#### AIM OF THE TASK
Copy the material below, substituting "desktop automation agent" for every instance of "computer-use agent" and leaving everything else unchanged.

— Begin —

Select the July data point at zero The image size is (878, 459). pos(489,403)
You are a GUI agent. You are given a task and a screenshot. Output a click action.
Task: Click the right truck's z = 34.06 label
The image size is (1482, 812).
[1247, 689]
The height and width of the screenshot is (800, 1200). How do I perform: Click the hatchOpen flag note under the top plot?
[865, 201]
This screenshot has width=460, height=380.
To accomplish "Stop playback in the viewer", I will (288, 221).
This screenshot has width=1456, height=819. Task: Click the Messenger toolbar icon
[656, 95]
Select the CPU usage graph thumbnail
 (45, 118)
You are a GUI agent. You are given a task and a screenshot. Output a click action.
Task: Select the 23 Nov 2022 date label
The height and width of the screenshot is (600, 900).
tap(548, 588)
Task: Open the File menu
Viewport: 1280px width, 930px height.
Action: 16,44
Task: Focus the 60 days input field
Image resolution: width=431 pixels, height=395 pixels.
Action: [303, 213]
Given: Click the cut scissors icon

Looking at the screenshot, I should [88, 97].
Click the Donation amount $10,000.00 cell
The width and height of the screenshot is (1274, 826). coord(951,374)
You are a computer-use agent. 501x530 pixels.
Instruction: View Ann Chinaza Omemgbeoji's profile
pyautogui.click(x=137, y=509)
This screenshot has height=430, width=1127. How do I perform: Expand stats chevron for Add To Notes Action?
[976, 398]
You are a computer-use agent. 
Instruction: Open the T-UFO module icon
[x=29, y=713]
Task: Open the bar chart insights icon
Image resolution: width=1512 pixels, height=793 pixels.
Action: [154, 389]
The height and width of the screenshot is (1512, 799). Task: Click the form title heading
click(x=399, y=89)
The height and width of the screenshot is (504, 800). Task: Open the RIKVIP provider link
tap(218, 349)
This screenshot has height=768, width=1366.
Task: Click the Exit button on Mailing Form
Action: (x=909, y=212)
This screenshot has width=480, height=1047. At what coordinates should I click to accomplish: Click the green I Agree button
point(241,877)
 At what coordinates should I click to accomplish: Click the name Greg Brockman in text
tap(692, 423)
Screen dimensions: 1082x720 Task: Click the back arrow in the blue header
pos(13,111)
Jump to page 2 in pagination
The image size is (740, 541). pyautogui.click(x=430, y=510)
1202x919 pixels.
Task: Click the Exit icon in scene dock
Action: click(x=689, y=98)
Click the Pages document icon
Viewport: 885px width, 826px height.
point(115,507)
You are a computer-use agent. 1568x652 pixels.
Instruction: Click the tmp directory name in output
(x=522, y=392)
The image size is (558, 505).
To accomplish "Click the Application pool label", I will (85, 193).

— End —

#### OUTPUT BELOW
Select the July data point at zero The image size is (878, 459). pos(489,403)
You are a GUI agent. You are given a task and a screenshot. Output a click action.
Task: Click the right truck's z = 34.06 label
The image size is (1482, 812).
[1247, 689]
The height and width of the screenshot is (800, 1200). How do I perform: Click the hatchOpen flag note under the top plot?
[865, 201]
This screenshot has width=460, height=380.
To accomplish "Stop playback in the viewer", I will (288, 221).
This screenshot has width=1456, height=819. Task: Click the Messenger toolbar icon
[656, 95]
Select the CPU usage graph thumbnail
 (45, 118)
You are a GUI agent. You are given a task and a screenshot. Output a click action.
Task: Select the 23 Nov 2022 date label
The height and width of the screenshot is (600, 900).
tap(548, 588)
Task: Open the File menu
Viewport: 1280px width, 930px height.
Action: 16,44
Task: Focus the 60 days input field
Image resolution: width=431 pixels, height=395 pixels.
Action: [303, 213]
Given: Click the cut scissors icon

Looking at the screenshot, I should [88, 97].
Click the Donation amount $10,000.00 cell
The width and height of the screenshot is (1274, 826). coord(951,374)
You are a desktop automation agent. 501x530 pixels.
Instruction: View Ann Chinaza Omemgbeoji's profile
pyautogui.click(x=137, y=509)
This screenshot has height=430, width=1127. How do I perform: Expand stats chevron for Add To Notes Action?
[976, 398]
You are a desktop automation agent. 
Instruction: Open the T-UFO module icon
[x=29, y=713]
Task: Open the bar chart insights icon
Image resolution: width=1512 pixels, height=793 pixels.
Action: [154, 389]
The height and width of the screenshot is (1512, 799). Task: Click the form title heading
click(x=399, y=89)
The height and width of the screenshot is (504, 800). Task: Open the RIKVIP provider link
tap(218, 349)
This screenshot has height=768, width=1366.
Task: Click the Exit button on Mailing Form
Action: (x=909, y=212)
This screenshot has width=480, height=1047. At what coordinates should I click to accomplish: Click the green I Agree button
point(241,877)
 At what coordinates should I click to accomplish: Click the name Greg Brockman in text
tap(692, 423)
Screen dimensions: 1082x720 Task: Click the back arrow in the blue header
pos(13,111)
Jump to page 2 in pagination
The image size is (740, 541). pyautogui.click(x=430, y=510)
1202x919 pixels.
Task: Click the Exit icon in scene dock
Action: click(x=689, y=98)
Click the Pages document icon
Viewport: 885px width, 826px height.
point(115,507)
You are a desktop automation agent. 1568x652 pixels.
Instruction: Click the tmp directory name in output
(x=522, y=392)
The image size is (558, 505).
To accomplish "Click the Application pool label", I will (85, 193).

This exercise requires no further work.